Ayer no fue una excepción. El buen tiempo de este ‘veranillo de San Miguel’ hizo posible que centenares de segovianos participaran y presenciaran este acto, que comenzaba pasadas las cinco y media de la tarde con el arranque desde el Azoguejo del cortejo formado por las asociaciones y colectivos que tomaron parte en la ofrenda, acompañados por los pasacalles interpretados por la Escuela de Dulzainas de Segovia.  A su llegada a la Plaza Mayor, se incorporaba a la comitiva la alcaldesa Clara Martín acompañada por varios ediles del equipo de Gobierno y el presidente de Procose, José María Ruiz, a quien este año la Real Cofradía encomendó la lectura de la ofrenda.

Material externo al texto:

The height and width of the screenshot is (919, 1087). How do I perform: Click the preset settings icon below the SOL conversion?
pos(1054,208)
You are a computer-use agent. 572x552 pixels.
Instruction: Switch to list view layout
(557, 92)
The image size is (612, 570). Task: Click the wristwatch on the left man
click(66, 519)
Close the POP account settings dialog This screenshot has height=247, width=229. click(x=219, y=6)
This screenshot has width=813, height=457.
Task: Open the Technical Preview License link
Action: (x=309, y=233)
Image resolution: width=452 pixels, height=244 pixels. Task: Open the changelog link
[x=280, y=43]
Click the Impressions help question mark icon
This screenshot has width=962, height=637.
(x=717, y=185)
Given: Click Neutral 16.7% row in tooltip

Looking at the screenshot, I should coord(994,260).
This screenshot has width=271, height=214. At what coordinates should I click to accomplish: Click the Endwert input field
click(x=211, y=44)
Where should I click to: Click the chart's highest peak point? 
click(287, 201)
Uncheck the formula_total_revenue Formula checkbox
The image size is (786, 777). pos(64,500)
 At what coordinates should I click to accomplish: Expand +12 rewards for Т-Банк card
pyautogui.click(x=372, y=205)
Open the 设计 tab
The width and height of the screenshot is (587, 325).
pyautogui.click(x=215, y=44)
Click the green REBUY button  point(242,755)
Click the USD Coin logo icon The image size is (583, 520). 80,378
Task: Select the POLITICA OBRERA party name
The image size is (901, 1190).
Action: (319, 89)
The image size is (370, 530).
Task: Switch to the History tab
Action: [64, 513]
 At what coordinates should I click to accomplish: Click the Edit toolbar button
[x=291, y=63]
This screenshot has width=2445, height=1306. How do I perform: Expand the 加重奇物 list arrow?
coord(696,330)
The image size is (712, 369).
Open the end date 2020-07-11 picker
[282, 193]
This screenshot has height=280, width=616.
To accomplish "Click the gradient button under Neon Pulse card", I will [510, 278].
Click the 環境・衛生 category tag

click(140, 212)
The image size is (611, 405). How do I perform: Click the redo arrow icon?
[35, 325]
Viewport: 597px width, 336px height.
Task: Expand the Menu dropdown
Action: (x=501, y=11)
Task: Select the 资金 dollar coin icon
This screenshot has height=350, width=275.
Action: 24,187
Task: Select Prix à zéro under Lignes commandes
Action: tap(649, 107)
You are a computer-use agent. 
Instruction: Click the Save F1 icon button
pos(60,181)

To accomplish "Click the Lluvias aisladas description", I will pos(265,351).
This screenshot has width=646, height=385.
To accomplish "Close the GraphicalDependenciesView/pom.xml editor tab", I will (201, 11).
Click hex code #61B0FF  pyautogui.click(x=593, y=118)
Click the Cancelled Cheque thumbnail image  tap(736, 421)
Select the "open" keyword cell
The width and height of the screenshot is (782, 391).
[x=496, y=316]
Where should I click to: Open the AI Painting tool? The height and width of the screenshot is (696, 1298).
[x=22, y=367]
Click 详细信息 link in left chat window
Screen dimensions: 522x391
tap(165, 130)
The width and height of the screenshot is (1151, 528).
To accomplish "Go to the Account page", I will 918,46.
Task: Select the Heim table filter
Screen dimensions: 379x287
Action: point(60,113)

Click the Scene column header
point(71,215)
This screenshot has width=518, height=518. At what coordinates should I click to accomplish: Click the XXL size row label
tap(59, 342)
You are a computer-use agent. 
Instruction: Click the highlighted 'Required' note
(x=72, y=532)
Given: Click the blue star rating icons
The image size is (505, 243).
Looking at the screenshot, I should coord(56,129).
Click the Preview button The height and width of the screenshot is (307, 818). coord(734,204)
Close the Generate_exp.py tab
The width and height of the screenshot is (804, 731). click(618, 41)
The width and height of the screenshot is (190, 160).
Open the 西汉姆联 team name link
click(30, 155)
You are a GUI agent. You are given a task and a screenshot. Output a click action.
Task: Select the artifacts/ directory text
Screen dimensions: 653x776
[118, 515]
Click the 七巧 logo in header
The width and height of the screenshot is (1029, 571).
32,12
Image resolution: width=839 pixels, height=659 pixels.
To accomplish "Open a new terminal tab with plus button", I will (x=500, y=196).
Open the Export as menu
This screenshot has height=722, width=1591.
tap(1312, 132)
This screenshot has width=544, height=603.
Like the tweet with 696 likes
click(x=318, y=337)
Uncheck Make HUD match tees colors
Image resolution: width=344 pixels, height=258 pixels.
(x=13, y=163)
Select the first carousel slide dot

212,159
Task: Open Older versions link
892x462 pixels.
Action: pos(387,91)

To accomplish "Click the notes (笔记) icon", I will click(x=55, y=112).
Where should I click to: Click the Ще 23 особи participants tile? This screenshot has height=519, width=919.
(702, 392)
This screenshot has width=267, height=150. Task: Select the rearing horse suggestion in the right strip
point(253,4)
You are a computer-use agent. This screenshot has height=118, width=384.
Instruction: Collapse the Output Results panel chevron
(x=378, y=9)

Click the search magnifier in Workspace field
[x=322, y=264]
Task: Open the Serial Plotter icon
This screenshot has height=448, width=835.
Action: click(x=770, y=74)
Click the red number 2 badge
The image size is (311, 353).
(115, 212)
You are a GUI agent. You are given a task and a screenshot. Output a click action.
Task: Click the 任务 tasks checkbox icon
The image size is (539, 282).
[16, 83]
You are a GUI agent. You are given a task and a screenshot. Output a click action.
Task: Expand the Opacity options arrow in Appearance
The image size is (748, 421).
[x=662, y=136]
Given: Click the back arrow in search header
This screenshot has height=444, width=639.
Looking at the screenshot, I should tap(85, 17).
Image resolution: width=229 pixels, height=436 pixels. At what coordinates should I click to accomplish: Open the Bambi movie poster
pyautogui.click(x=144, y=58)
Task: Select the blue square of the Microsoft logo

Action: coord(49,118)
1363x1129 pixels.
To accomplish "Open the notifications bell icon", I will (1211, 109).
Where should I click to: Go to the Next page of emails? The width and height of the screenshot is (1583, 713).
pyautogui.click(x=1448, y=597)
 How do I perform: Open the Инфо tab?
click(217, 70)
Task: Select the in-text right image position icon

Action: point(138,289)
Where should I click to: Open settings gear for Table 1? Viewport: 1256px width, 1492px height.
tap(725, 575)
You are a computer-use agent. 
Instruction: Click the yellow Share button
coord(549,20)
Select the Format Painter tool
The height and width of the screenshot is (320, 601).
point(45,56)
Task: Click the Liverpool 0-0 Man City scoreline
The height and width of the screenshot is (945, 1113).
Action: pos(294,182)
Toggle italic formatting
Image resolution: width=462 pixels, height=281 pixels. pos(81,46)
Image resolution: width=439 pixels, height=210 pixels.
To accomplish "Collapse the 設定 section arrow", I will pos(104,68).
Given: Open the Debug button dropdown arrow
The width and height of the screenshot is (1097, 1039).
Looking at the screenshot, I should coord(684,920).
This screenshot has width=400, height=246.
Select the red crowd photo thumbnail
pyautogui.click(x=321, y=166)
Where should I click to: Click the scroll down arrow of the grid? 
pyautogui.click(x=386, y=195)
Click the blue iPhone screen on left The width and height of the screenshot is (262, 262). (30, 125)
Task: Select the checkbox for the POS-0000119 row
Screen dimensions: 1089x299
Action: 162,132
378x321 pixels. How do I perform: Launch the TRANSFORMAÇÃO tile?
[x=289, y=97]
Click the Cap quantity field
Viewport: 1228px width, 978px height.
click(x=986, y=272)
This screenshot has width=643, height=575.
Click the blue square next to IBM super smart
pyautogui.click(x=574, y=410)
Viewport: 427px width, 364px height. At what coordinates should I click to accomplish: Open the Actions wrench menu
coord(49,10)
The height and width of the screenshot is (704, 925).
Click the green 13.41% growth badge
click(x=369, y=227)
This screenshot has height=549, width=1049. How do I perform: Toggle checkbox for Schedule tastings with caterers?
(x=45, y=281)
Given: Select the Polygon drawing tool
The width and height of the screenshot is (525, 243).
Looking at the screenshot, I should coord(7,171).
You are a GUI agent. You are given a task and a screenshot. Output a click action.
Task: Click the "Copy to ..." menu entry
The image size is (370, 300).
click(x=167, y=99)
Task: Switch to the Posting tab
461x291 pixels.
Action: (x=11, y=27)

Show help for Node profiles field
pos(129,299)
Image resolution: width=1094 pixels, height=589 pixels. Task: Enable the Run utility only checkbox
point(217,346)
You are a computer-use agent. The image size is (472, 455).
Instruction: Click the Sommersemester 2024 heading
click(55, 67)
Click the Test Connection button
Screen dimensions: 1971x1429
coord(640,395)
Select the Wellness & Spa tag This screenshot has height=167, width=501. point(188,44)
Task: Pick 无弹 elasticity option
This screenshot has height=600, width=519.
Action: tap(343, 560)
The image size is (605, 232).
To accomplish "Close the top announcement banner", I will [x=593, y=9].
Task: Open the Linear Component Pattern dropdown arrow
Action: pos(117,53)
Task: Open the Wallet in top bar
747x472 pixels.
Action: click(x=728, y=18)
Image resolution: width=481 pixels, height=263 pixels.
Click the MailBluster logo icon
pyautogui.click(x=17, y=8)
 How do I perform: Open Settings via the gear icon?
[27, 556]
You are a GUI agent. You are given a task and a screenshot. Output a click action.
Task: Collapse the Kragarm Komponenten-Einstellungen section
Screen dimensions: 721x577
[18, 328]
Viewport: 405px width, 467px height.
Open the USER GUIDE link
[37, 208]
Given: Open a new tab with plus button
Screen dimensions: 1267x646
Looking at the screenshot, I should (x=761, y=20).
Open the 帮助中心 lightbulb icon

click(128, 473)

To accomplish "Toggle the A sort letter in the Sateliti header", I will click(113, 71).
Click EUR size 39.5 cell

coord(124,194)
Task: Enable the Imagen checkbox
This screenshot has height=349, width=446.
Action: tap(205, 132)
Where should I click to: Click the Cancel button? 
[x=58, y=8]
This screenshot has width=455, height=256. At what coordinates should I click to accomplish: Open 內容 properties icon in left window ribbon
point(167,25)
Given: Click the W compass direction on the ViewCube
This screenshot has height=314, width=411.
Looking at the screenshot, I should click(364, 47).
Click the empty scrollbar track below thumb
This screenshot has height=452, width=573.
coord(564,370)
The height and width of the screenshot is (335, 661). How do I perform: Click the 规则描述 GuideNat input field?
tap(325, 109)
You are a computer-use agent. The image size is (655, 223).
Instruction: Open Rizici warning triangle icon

A la entrada del presbiterio del Altar Mayor de la Catedral, el deán Ángel García Rivilla y los canónigos Miguel Angel Barbado y Alfonso Frechel esperaban a la comitiva para recibir las ofrendas, y en su nombre, el presidente del Cabildo saludó al público y oferentes  para iniciar el acto con el cántico de la Salve a cargo del Cuadro Lírico ‘Julián Gayarre’

Posteriormente, la presidenta de la Real Cofradía Carmen Martín tomaba la palabra para explicar el sentido de la ofrenda y presentar al oferente, que  se dirigió a la patrona “agradecido y sorprendido” por esta encomienda y que se confesó “enamorado de esta tierra, de sus olores, su sabor, su música y su color”.

Así, señaló que La Fuencisla “no aparta sus ojos de cuantos luchan cada día por aportar algo bueno a su ciudad, a su familia, a sus vecinos desde el lugar que tiene cada uno”.  Ruiz Benito apeló al amparo de la virgen para ser “una ciudad entrañable y hospitalaria, donde nadie se sienta extraño ni forastero”, así como para cambiar los corazones de los segovianos “más dispuestos a perdonar que a buscar venganza cuando la vida traiga momentos difíciles”. También recordó a los enfermos y a las  personas mayores para pedir que “reconozcamos el valor de toda vida, de toda edad, de todo silencio”.

Por el presbiterio pasaron cerca de una veintena de asociaciones y colectivos de Segovia y de varios puntos de la provincia para entregar sus ofrendas, recogidas por los integrantes de la Cofradía para posteriormente ser distribuidas entre los centros asistenciales de beneficencia de la capital.